I work at the National Art Gallery in London, UK. I'm a gift shop employee, but also a huge, huge nerd enthusiast when it comes to Ancient Egypt. Myths, histories, relics, you name it.
I'm a mess, yeah, but I'm here to enjoy myself. I hope you do too.
Cheers!
--
Hi 👋 Mun here, just thought it might be nice to add in an intro and some guidelines.
I'm a burnt out and chronically sleep-deprived uni student; this means I may post something that doesn't make sense/my English gets fucked up/I might not understand all your asks if you use too much jargon (that's also because I don't know too many. I apologize in advance.).

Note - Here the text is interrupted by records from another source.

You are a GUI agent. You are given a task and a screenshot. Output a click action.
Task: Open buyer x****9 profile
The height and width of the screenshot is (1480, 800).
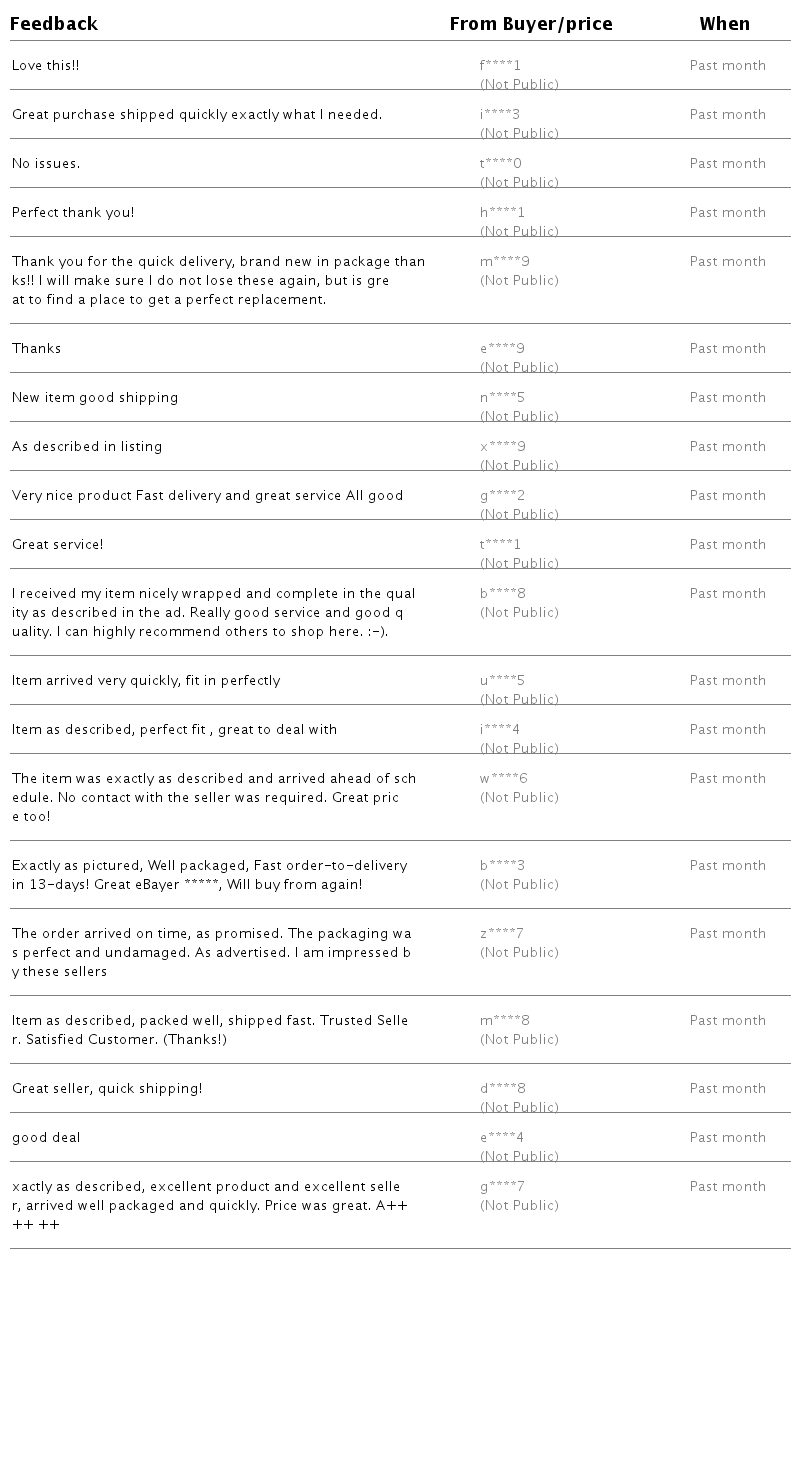pos(502,447)
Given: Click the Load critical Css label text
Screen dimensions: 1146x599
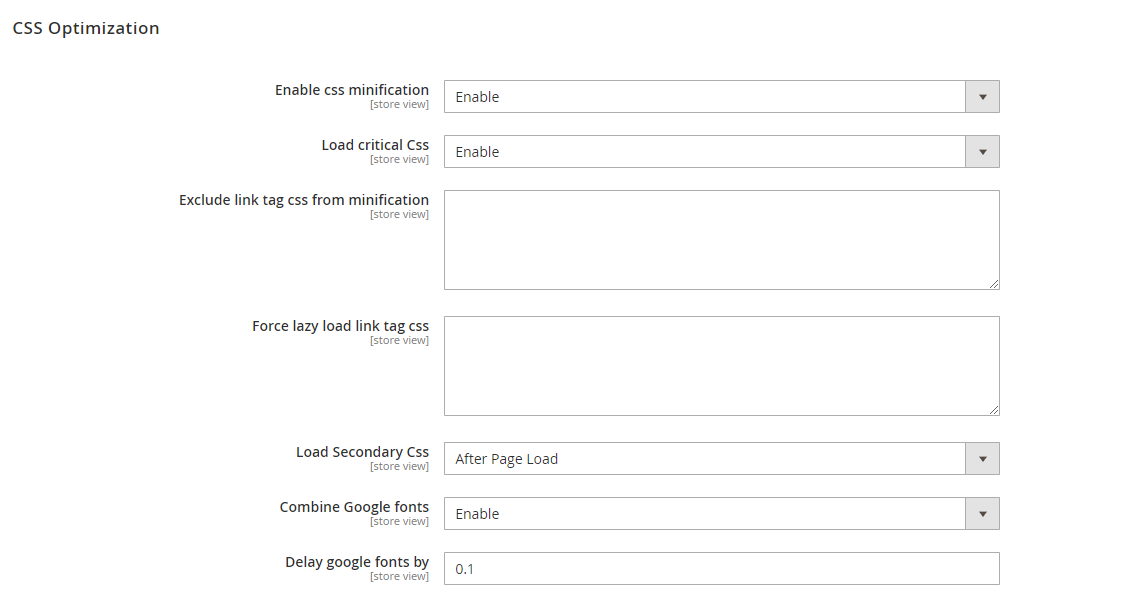Looking at the screenshot, I should tap(375, 145).
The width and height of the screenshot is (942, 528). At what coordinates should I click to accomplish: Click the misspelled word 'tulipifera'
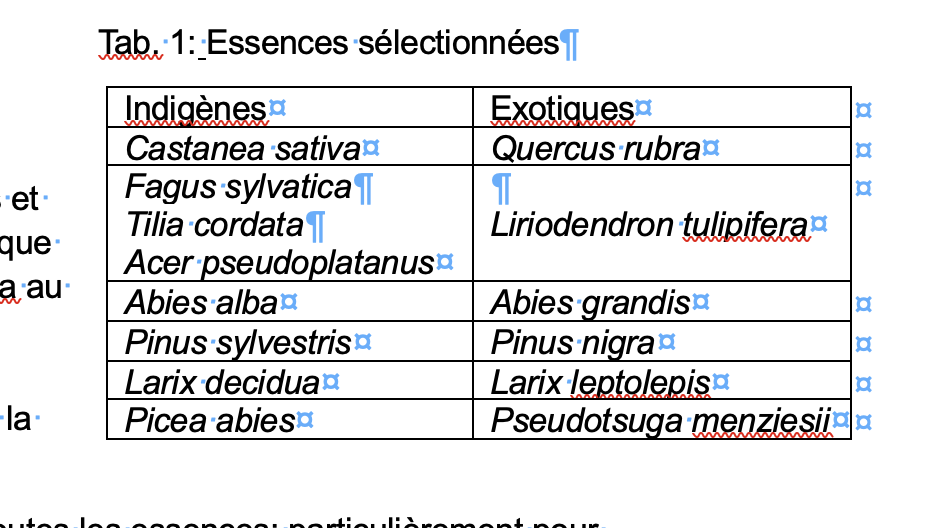(x=745, y=224)

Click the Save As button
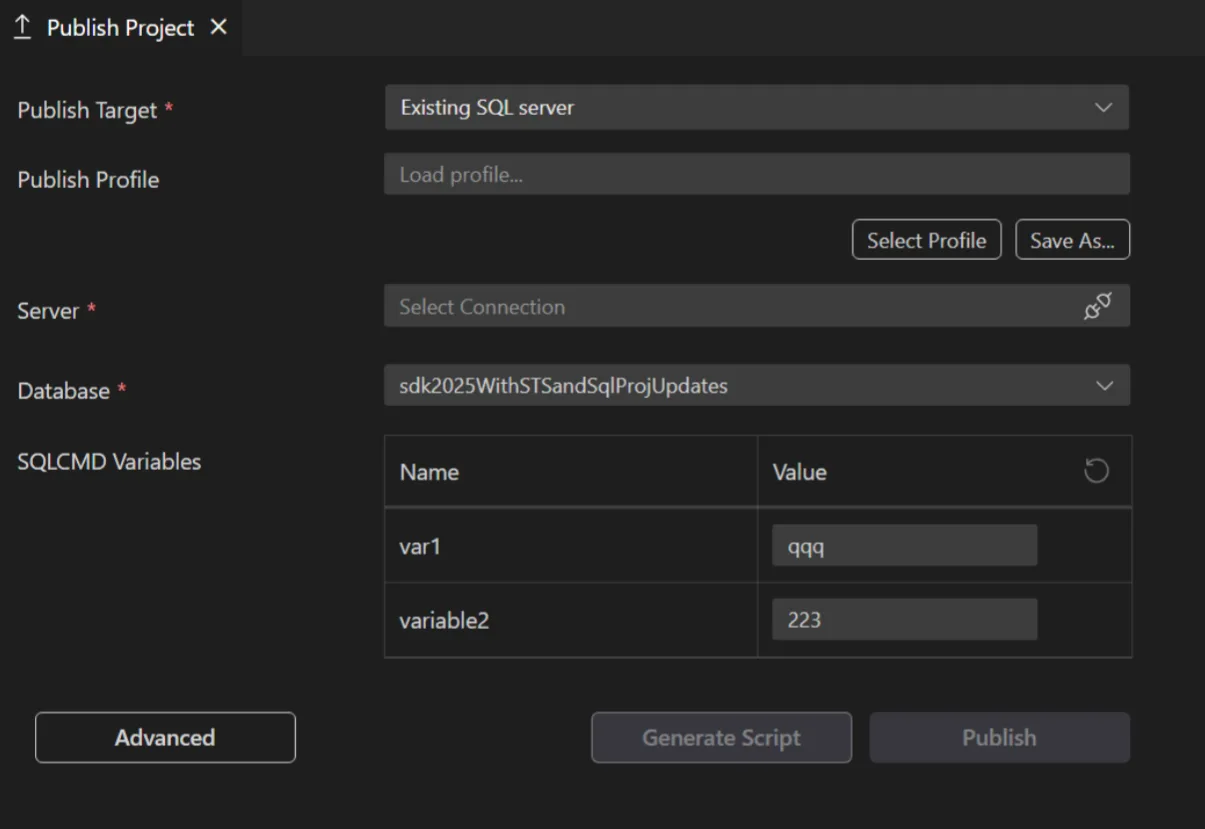click(1072, 239)
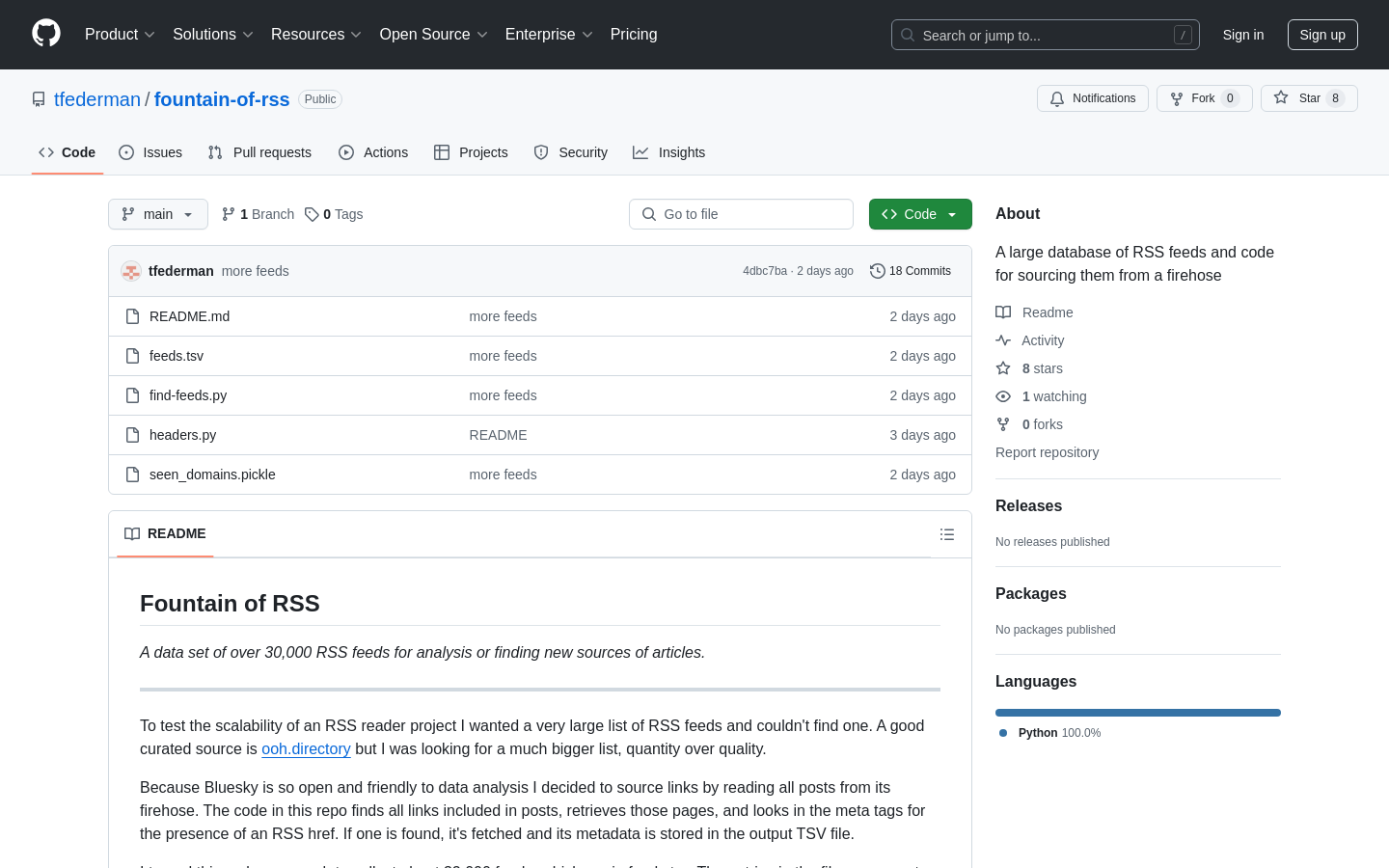Open the Pull requests tab

click(259, 152)
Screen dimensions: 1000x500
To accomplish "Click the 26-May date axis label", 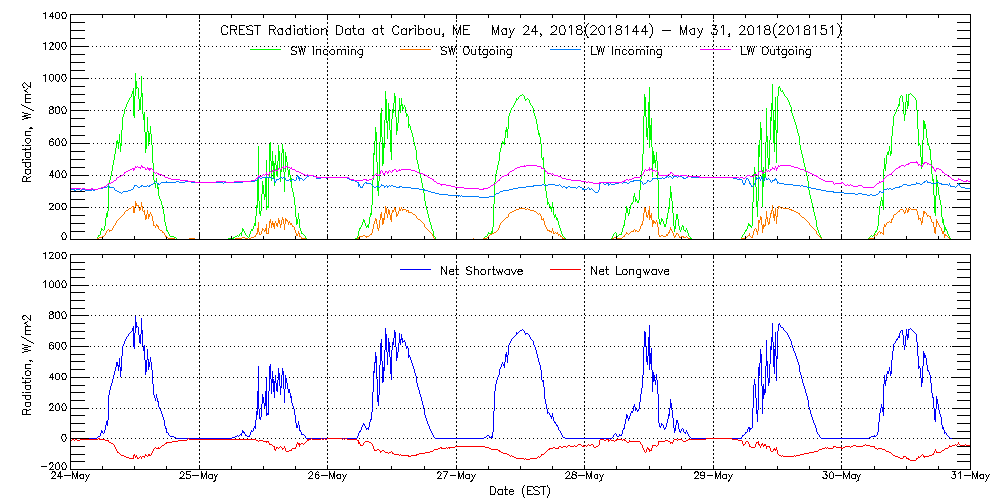I will 327,477.
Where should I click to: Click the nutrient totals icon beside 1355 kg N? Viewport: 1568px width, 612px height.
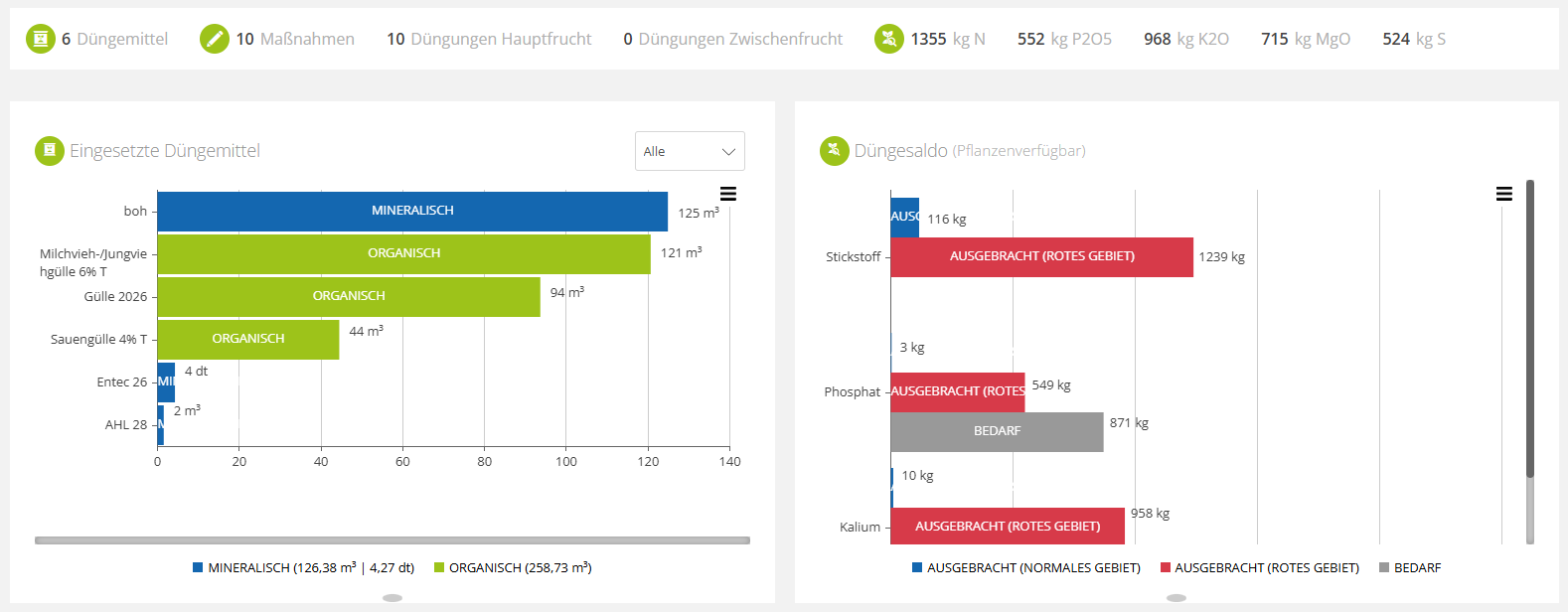[889, 39]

NSFW is fine, flirting is fine, I'm open to rp starters and other whatnot. Approach me, ask me questions, send me fun little drabbles.
I do write long/short fics and oneshots, but I've never posted them before. If y'all want some I could give it a try (but I'm sure I'll be horrible at it, lmao).
Now, Jake's character does require me to use Spanish here and there. My knowledge of said language is terribly limited, so I'll be dabbling in translators from time to time. I'm fluent in Chinese, English, and Korean, so if needed I can whip 'em out.
That's it for now! Don't hesitate to reach out, I hope you have as much fun here as I do :)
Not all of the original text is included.